Nouveaux incidents à Lille

Charges de CRS et nuage de gaz lacrymogène : des heurts ont eu lieu tard mercredi soir à Lille en marge de l’Euro de football, au terme d’une journée marquée par de nouvelles arrestations liées aux violences des derniers jours à Marseille et par des tensions diplomatiques entre la France et la Russie.

Vers 23 h 30, les forces de l’ordre ont tiré des gaz lacrymogènes en direction de quelque 200 supporters anglais, alcoolisés et chantant, près de la gare de Lille Flandres, ont constaté des journalistes de l’Agence France-Presse.

Une charge les a dispersés alors que de nombreux supporters, en majorité des Français, quittaient la zone de partisans située à proximité après la fin du match France–Albanie disputé à Marseille et retransmis sur écrans géants.

Quelques affrontements entre Anglais et Français sont également survenus.

La présence policière était impressionnante : quelque 3900 agents étaient mobilisés mercredi dans le département du Nord, dont plus de 1900 policiers de la sécurité publique, des CRS et des gendarmes. De premiers heurts avaient eu lieu en fin d’après-midi entre forces de l’ordre et supporters britanniques.
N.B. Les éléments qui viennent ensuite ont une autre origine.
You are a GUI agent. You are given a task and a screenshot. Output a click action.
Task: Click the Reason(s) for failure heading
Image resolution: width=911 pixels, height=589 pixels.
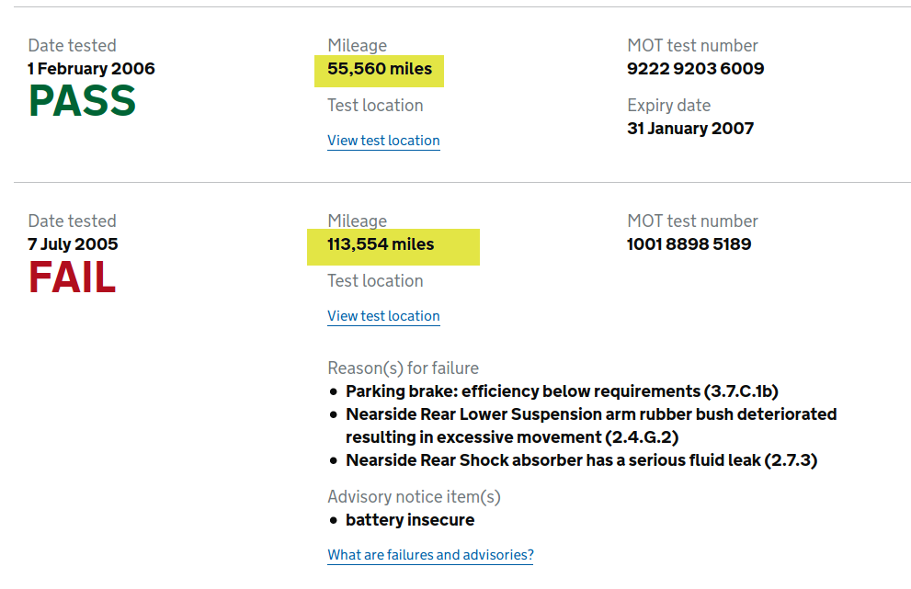[x=404, y=368]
Car deux matchs à risque se succèdent en deux jours dans la région : Russie–Slovaquie, mercredi après-midi à Lille, puis Angleterre–Pays de Galles jeudi à Lens, à 35 kilomètres de là.

Objectif des autorités : éviter les scènes de guérilla urbaine qui ont assombri le début de l’Euro, avec de violents affrontements entre hooligans russes et anglais samedi à Marseille.

Six Russes impliqués dans ces violences ont été interpellés dans le Nord, ont annoncé les autorités mercredi. Ces interpellations ont été menées grâce à une « coopération entre les services de la police de Marseille et ceux de Lille », ont-elles indiqué.

Mardi, 43 autres supporters russes qui allaient se rendre à Lille avaient été arrêtés à Mandelieu-la-Napoule (sud de la France), toujours dans le cadre de l’enquête sur les violences de Marseille.

Tensions internationales

L’interpellation de ces 43 Russes, dont 11 ont depuis été remis en liberté, a provoqué mercredi des tensions entre Moscou et Paris.

Il s’agit d’« un incident absolument inacceptable », a tonné le ministre des Affaires étrangères de Russie, Sergei Lavrov, devant la Douma (chambre basse du Parlement).

En déplacement en Allemagne, son homologue français, Jean-Marc Ayrault, a assuré en fin de journée que les supporters russes sont soumis aux mêmes règles que les autres et que « la justice française les traite de la même façon. Il s’agit de ne montrer personne du doigt, aucun pays en particulier. »

Moscou a également convoqué l’ambassadeur de France, Jean-Maurice Ripert, pour protester. « L’attisement des sentiments antirusses durant l’Euro) est susceptible d’aggraver considérablement l’atmosphère des relations franco-russes », a menacé le ministère des Affaires étrangères après cette convocation.

Garde à vue

Les 43 Russes interpellés ont été placés en garde à vue puis transférés à Marseille mardi. Onze ont été remis en liberté et les trente-deux autres étaient toujours en garde à vue mercredi après-midi, pour un maximum de 48 heures.

Alexandre Chpryguine, président de l’Association des supporters russes et collaborateur du député Igor Lebedev, membre du parti d’extrême droite LDPR, a affirmé sur Twitter être parmi eux, mais sa présence n’a pas été confirmée par les autorités françaises.

Les hooligans russes, « extrêmement entraînés » selon les autorités, étaient en première ligne lors des rixes à Marseille samedi, mais aucun n’avait été arrêté, ce qui a valu des critiques aux forces de l’ordre. La France, elle, a reproché à la Russie de les avoir laissés quitter le pays pour aller à l’Euro.

À Lille, de premiers heurts avaient eu lieu dès mardi en fin d’après-midi. Parmi les personnes interpellées, trois Russes et un Ukrainien font l’objet d’un arrêté de reconduite à la frontière, selon les autorités. Deux ont été interpellés à cause des heurts, les deux autres pour détention d’arme.

En revanche, le match Russie–Slovaquie s’est achevé sans violences dans le stade, malgré un fumigène allumé puis rapidement éteint après le but de la Russie, qui s’est inclinée 2-1. La Russie, pays hôte de la Coupe du monde 2018, est menacée de disqualification par l’Union des associations européennes de football au moindre nouvel incident dans un stade impliquant ses supporters.